I don't know which country you live in but there will be support networks set up, so if you are feeling these thoughts, please find someone to talk to, could be family, a friend, someone you trust or even someone in a church. We all need help and support at times and its the right thing to do, to stand up and say help me, that takes courage and guts. Plus someone just giving you a hug and saying you are okay, works wonders.
Sometimes finding things that make you smile could be good, Family Guy always works for me.
Today I had a strange morning but still got a lift out of it. I cycle to work and got two punctures from the same nail, also cut my finger on the metal, so i was getting cheesed off, but then as I was cycling through the inner city suburbs, I spotted a seagull just standing in the middle of the road with cars whizzing by it. So waiting for a gap in the traffic, I quickly picked it up and placed it safely behind some bushes in a garden.

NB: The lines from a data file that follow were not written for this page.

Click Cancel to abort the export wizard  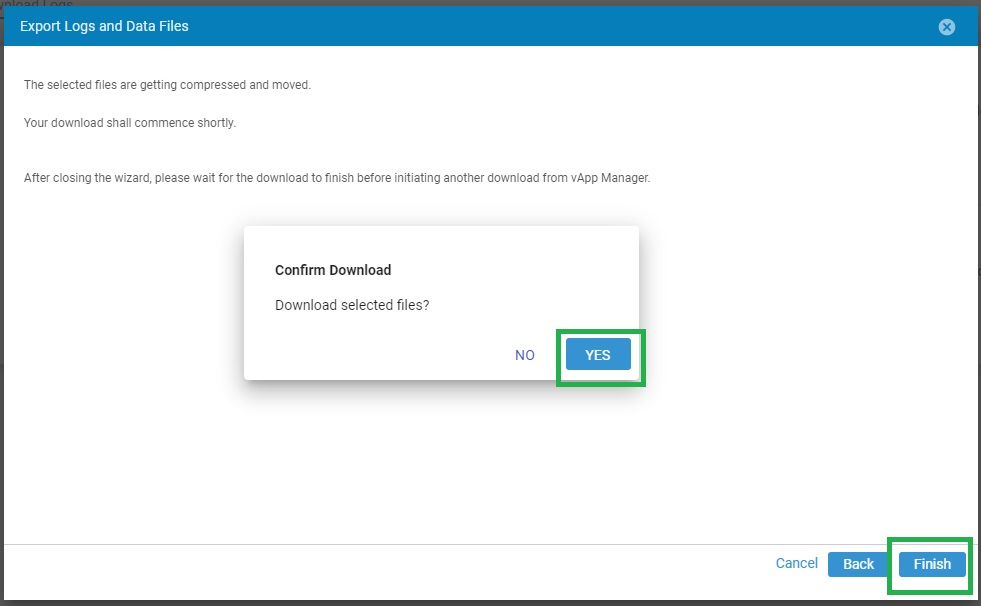(x=796, y=564)
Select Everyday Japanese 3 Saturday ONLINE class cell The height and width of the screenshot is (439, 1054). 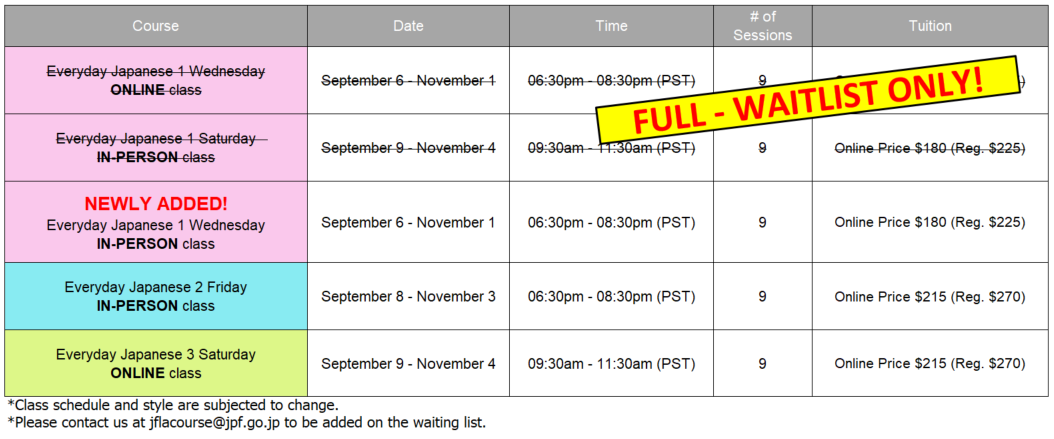[156, 363]
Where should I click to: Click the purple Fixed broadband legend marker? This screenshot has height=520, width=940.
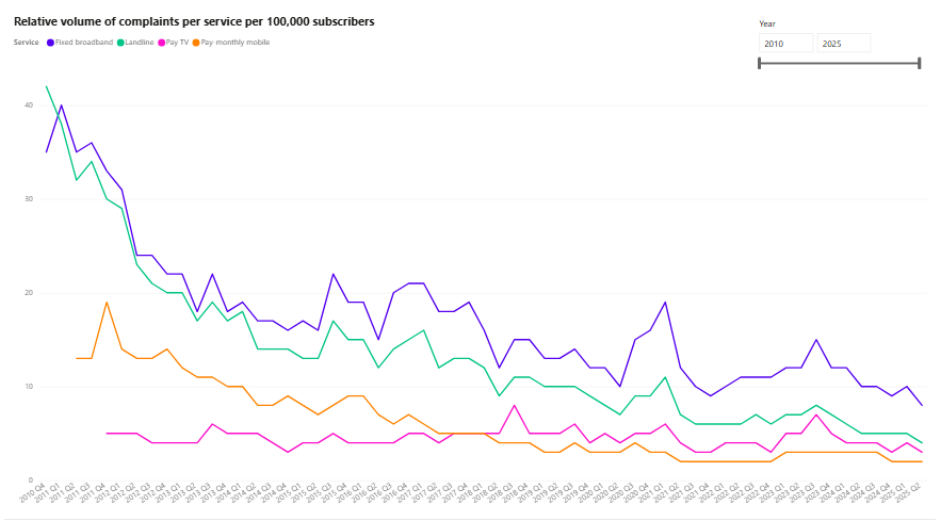coord(50,42)
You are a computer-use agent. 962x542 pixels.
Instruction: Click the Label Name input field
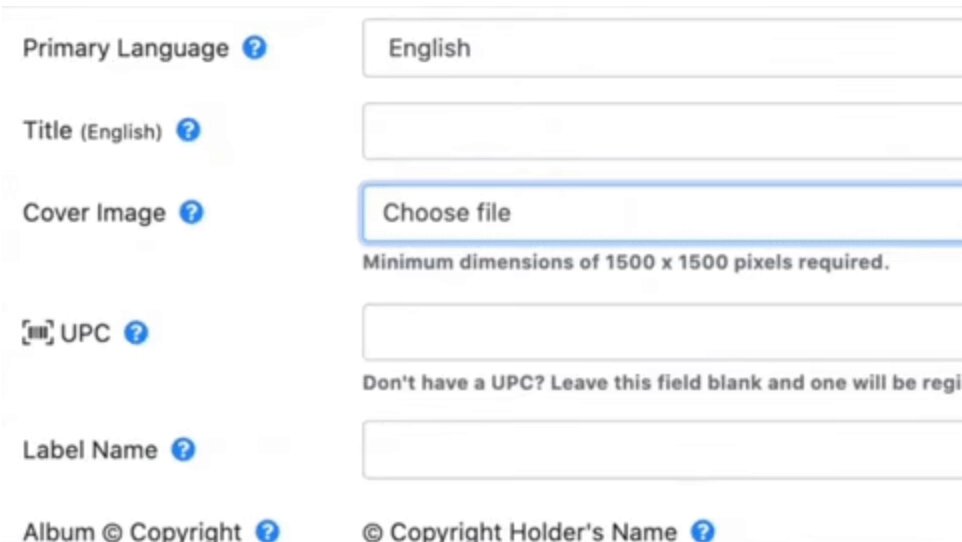[662, 450]
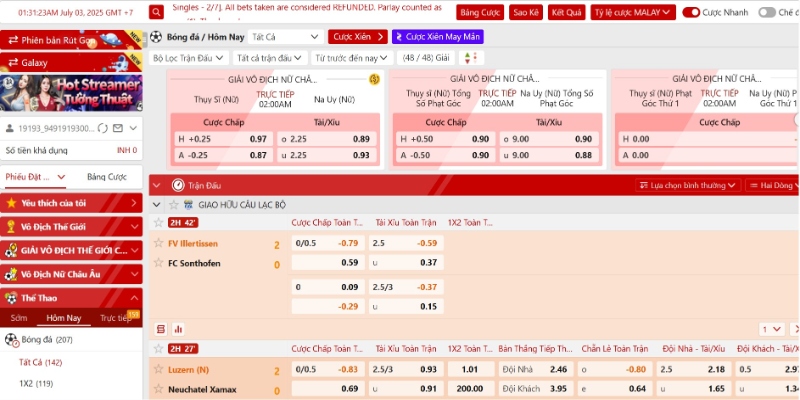Click the Cược Xiên May Mắn button
The height and width of the screenshot is (400, 800).
pos(439,37)
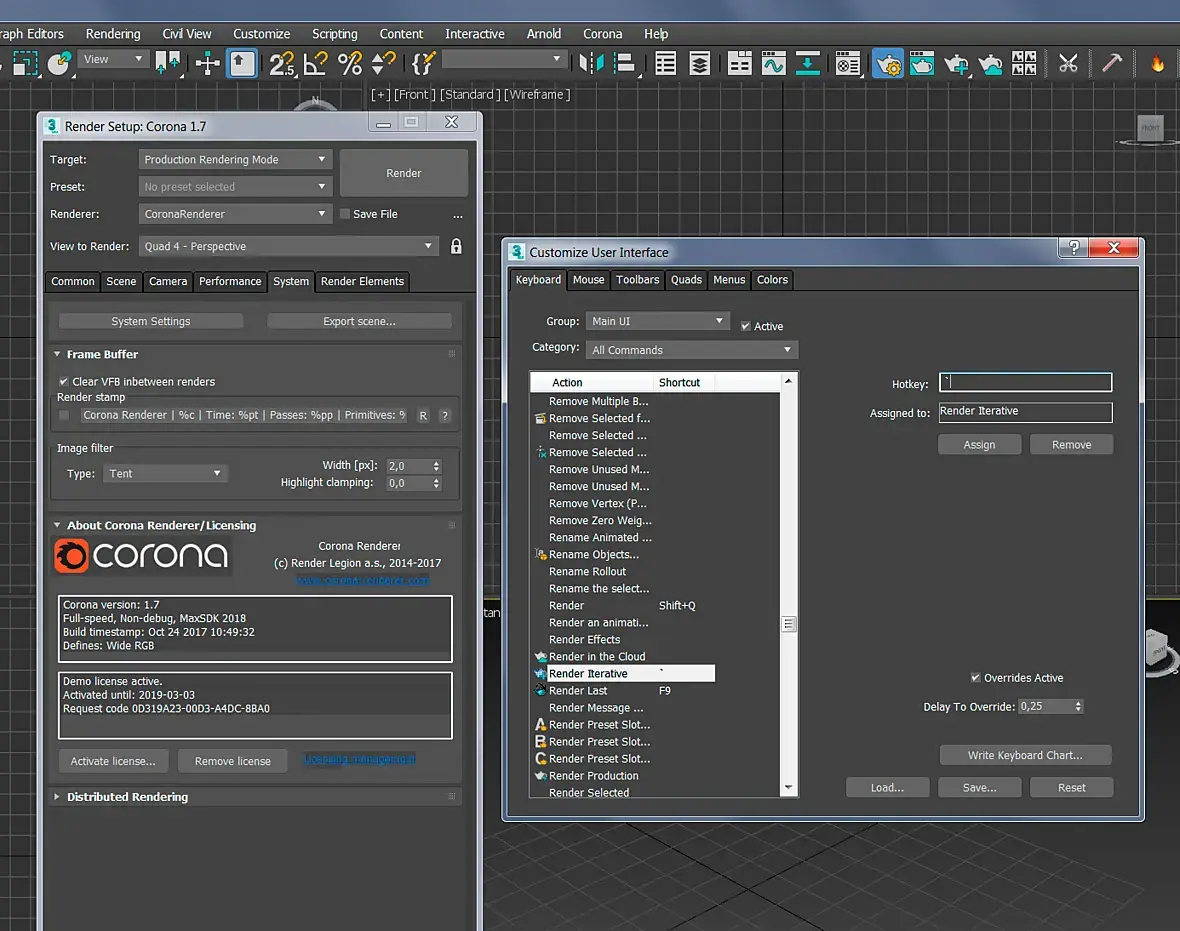Click the Mirror tool icon
The width and height of the screenshot is (1180, 931).
click(x=591, y=64)
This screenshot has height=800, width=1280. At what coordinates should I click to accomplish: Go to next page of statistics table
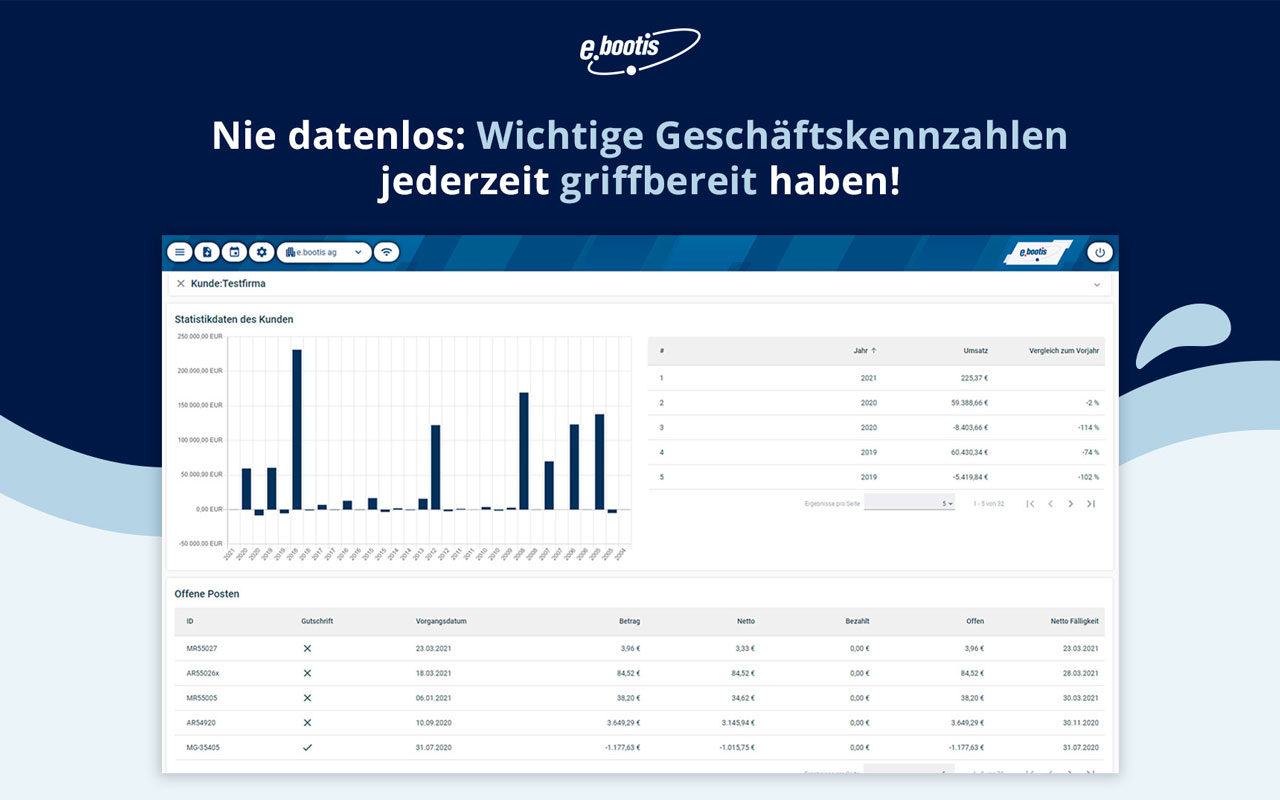click(1070, 504)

My thinking was, on the road no chance, in the garden 50/50 chance but the thing is if I hadn't have been late, I wouldn't have saved that bird and doing a good deed actually lifted my mood, so there is hope out there as even on the darkest night, dawn always follows.
If you have any of those thoughts please do try and find someone to talk to as you are better than that, how do I know this? Because you have stood up and recognised how you feel and shared your thoughts and feelings, none of your so called friends would do that, so good on you!